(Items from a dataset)
□ □ □

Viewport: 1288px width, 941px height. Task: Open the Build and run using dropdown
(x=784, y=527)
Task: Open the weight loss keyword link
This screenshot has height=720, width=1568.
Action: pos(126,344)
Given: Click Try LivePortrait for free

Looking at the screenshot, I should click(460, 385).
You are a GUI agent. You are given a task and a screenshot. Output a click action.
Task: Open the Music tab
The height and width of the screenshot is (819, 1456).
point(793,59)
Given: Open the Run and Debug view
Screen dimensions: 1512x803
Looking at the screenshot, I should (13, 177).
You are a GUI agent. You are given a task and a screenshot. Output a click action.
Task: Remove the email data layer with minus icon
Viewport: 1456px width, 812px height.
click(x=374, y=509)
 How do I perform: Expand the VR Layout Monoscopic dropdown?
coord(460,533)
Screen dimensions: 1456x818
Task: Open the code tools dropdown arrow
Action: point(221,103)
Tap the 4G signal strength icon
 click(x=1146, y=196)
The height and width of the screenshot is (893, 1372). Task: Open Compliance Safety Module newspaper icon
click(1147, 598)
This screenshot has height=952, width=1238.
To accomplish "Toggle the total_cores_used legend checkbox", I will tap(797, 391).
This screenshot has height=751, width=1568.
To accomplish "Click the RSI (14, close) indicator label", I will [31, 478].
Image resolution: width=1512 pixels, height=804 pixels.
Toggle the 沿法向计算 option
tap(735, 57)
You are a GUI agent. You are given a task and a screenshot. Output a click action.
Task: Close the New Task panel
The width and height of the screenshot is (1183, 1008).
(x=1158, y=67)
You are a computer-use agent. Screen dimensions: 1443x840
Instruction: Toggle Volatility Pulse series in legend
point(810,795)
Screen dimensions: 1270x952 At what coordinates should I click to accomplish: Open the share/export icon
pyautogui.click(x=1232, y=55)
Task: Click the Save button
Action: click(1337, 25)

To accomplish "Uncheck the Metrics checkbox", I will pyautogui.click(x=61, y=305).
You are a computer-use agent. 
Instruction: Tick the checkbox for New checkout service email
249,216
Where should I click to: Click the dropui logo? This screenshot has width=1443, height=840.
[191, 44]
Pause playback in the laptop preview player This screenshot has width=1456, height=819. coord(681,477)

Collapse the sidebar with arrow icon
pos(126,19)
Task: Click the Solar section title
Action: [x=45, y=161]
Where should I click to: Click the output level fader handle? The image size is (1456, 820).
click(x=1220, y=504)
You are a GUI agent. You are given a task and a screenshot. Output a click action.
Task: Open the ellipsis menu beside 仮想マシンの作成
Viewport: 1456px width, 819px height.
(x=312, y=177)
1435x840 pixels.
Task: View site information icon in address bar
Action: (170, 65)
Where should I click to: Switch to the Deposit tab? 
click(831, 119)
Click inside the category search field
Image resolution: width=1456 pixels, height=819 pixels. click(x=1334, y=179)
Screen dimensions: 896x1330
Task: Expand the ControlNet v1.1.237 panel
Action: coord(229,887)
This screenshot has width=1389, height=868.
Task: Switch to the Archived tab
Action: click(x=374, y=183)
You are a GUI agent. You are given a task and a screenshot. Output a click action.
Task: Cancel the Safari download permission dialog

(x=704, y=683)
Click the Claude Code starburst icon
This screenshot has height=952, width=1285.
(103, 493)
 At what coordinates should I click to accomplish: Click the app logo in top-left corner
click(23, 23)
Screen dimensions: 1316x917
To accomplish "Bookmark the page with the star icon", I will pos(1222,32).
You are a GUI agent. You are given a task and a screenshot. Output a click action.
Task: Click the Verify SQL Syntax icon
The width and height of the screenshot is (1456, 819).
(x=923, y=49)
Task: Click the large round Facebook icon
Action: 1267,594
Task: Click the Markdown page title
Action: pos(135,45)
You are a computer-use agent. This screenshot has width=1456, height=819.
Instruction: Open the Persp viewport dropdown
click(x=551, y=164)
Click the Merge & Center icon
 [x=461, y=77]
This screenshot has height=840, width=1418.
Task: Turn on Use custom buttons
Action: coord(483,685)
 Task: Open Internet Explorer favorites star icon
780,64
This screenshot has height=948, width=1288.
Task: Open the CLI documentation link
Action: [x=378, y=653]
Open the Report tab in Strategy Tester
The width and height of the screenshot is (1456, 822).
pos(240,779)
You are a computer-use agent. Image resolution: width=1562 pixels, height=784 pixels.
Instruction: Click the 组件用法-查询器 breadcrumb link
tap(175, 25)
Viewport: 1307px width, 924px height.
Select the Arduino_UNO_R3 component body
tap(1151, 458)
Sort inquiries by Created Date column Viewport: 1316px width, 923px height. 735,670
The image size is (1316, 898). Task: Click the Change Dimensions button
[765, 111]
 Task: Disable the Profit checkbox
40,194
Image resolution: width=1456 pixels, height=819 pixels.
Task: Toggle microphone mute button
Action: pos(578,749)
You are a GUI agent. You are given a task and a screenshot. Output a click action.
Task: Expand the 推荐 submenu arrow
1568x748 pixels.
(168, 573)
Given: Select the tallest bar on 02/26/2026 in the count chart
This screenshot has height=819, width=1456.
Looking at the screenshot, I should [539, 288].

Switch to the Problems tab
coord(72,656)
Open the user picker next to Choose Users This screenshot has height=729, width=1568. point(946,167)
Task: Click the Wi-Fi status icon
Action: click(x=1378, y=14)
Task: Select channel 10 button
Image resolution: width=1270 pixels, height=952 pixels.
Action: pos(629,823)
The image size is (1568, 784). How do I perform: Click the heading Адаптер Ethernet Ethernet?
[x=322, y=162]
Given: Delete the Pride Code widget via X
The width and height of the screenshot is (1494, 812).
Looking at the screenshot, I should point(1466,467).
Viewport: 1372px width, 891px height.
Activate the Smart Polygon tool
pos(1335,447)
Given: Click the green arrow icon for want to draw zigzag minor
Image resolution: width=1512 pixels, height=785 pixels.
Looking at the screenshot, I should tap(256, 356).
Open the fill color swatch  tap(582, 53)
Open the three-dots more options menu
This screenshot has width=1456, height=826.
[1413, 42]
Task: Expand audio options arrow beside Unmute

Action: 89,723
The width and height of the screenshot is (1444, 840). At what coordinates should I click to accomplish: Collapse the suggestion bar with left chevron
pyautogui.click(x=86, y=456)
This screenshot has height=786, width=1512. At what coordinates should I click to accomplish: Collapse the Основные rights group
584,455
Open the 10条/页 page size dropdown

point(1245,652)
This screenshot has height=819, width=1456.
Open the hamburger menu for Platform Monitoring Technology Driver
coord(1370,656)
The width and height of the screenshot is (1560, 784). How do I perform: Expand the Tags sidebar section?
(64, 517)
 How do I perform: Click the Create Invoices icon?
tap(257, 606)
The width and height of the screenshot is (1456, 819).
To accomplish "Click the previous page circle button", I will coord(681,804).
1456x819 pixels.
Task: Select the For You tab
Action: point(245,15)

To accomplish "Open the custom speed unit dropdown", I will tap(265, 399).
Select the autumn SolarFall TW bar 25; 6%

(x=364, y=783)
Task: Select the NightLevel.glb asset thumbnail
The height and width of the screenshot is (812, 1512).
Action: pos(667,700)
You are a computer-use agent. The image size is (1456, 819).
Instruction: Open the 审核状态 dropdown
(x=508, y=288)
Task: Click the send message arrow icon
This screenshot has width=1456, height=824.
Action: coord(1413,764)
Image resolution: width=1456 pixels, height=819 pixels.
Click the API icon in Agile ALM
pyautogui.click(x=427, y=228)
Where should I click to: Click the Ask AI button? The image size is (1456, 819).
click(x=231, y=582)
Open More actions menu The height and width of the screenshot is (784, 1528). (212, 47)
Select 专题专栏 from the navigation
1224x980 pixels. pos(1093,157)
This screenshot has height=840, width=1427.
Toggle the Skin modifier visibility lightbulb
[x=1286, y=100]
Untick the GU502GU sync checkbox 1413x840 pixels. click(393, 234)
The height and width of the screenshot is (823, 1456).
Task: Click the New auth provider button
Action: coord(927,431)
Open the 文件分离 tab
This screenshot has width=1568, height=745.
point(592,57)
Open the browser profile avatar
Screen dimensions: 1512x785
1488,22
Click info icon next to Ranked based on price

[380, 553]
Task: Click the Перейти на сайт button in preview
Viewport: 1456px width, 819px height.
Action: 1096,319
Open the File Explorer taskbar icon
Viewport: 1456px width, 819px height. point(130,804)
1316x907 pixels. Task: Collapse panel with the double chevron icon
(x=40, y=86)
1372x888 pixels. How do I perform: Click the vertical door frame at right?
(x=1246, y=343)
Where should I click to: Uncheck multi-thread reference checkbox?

□ □ □

▶ **What this task involves**
Read the entries and pick out all lines that include the word "Uncheck".

▶ **Answer below**
To accomplish "Uncheck the Metrics checkbox", I will pyautogui.click(x=61, y=305).
Where should I click to: Uncheck multi-thread reference checkbox?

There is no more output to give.